Winston Blake wrote:
Darth Raptor wrote:
darthbob88 wrote:Isaac Asimov wrote a story in which an antigravity machine was created and found to be a "mass-negation" field more than anything else; when an object was put into the field, it lost all mass and gained all velocity, accelerating to the speed of light. One of the characters theorized that this would create a perpetual motion machine of the first(?) kind, where particles are injected, accelerate to c, and collide with other particles to produce UV light which can be converted into electricity. Free energy!
That's a neat trick. You could even eliminate the "potential superweapon" problem (while losing the free energy generator) by making it so the device doesn't negate all mass. You could easily fly an aircraft carrier if it were suddenly lighter than air.

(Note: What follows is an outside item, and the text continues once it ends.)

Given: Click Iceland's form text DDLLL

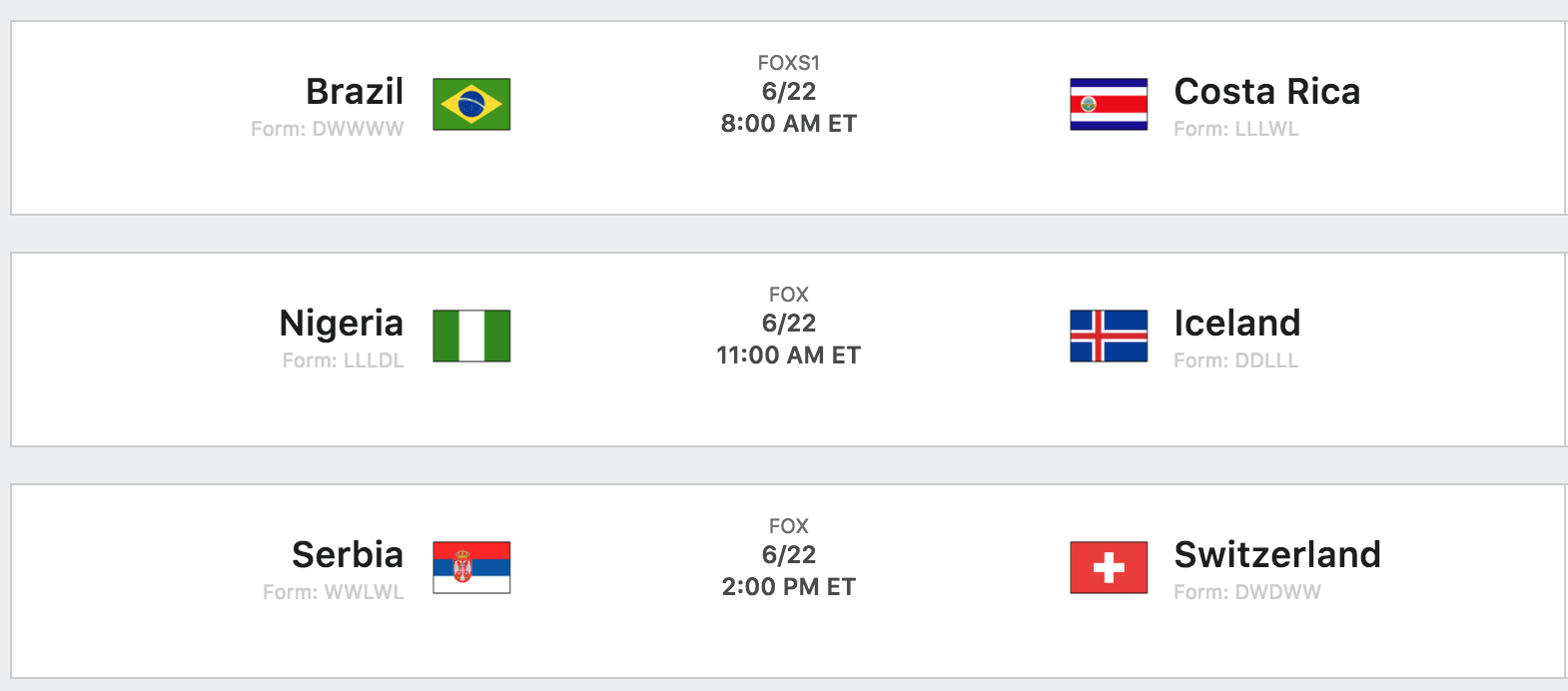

You don't lose the free energy generator. Negate some the mass of the right half of a wheel and gravity will turn it clockwise. Attach a generator and voila. Free energy is a natural consequence of screwing with gravity.
It's really easy to use gravity to get free energy, even if you don't mess with the gravity itself - take two portals, place one above the other and drop a ball into the lower one. Voila, perpetual motion!

I think that the simplest and most enjoyable result of this hypotech would be truly three-dimensional houses - I've always wanted to have a bed on the ceiling.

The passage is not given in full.